Delfín Amaya, memoria de una Barcelona que sonaba a rumba
Quizá muchos no sepan identificar inmediatamente su nombre, pero basta escuchar unos segundos de Los Amaya para reconocer un sonido que lleva décadas instalado en la cultura popular española. Guitarras, palmas, desamor y un estribillo capaz de convertir cualquier desgracia sentimental en una excusa para bailar.
Delfín Amaya nació en Oviedo en 1952 y se trasladó siendo niño con su familia a Barcelona. Creció en el Raval , un barrio estrechamente relacionado con el desarrollo de la rumba catalana y con una escena musical donde las influencias flamencas convivían con ritmos latinoamericanos y sonidos populares.
Junto a su hermano José comenzó a tocar y cantar desde muy joven. Ambos pertenecían a una familia gitana vinculada al mundo artístico y emparentada con Carmen Amaya , una de las grandes figuras internacionales del flamenco.
Los hermanos iniciaron su trayectoria discográfica como Los Amaya en 1969 . Poco después comenzaron a encontrar una personalidad propia dentro de una rumba catalana que vivía uno de sus grandes momentos.
En 1971 apareció Caramelos , adaptación de una canción latinoamericana que permitió al dúo alcanzar un público mucho más amplio. Sin embargo, el tema que terminaría convirtiéndose en su gran carta de presentación sería Vete .

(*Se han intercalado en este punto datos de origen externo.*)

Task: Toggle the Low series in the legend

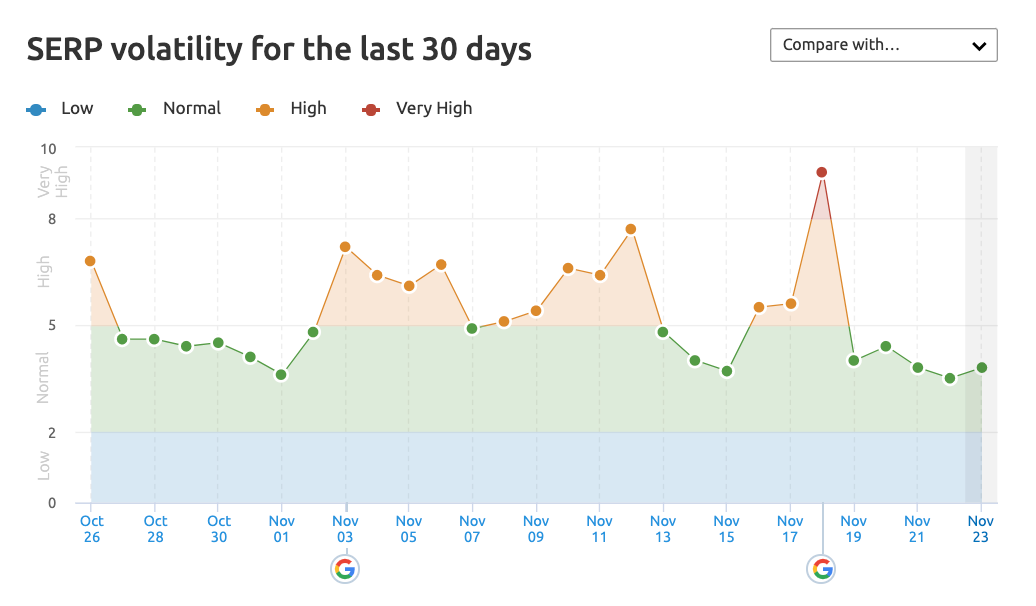Action: click(x=60, y=108)
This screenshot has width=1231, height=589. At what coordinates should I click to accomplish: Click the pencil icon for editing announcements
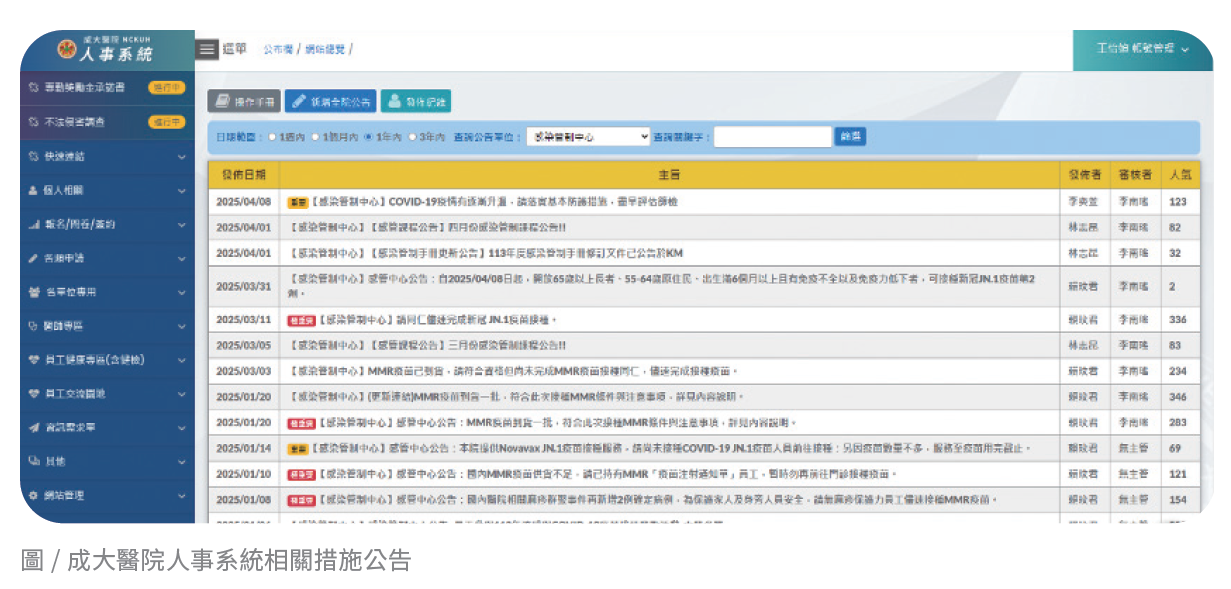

La canción reunió buena parte de los ingredientes que definieron el estilo de Los Amaya. Una letra de desamor directa, un estribillo inmediato y una producción capaz de acercar la rumba al lenguaje del pop sin hacerla perder su identidad.
A finales de los años setenta, la colaboración con el productor Tony Ronald ayudó a reforzar ese sonido. Canciones como La inyección , Amor, amor , ¡Qué mala suerte la mía! o Decirle que vuelva ampliaron un repertorio que acabó instalado en fiestas, radios y celebraciones familiares. Los Amaya consiguieron que la rumba catalana viajara mucho más allá de Barcelona.
Hablar de Delfín implica inevitablemente hablar de José. Durante décadas fueron una unidad artística reconocible, pero Delfín aportó una personalidad musical propia y una curiosidad que ayudó al grupo a escapar de las etiquetas.
Los Amaya nunca entendieron la rumba como una pieza de museo. Incorporaron guitarras eléctricas, arreglos de pop y diferentes influencias musicales . Esa capacidad para mezclarse con otros sonidos explica en buena medida la vigencia de unas canciones que han sobrevivido a varias generaciones.
Uno de los momentos que mejor resume su importancia llegó en 1992 , cuando Los Amaya participaron junto a Peret y Los Manolos en la ceremonia de clausura de los Juegos Olímpicos de Barcelona .
La imagen tenía una enorme carga simbólica. Una música nacida y desarrollada durante décadas en los barrios gitanos de Barcelona aparecía ante millones de espectadores de todo el mundo.
El paso del tiempo no terminó con Los Amaya. En 2013 publicaron Vuelven... Los Amaya! , un trabajo en el que recuperaron parte de su repertorio acompañados por artistas como Antonio Carmona, Bebe, Macaco , Muchachito Bombo Infierno o Lichis.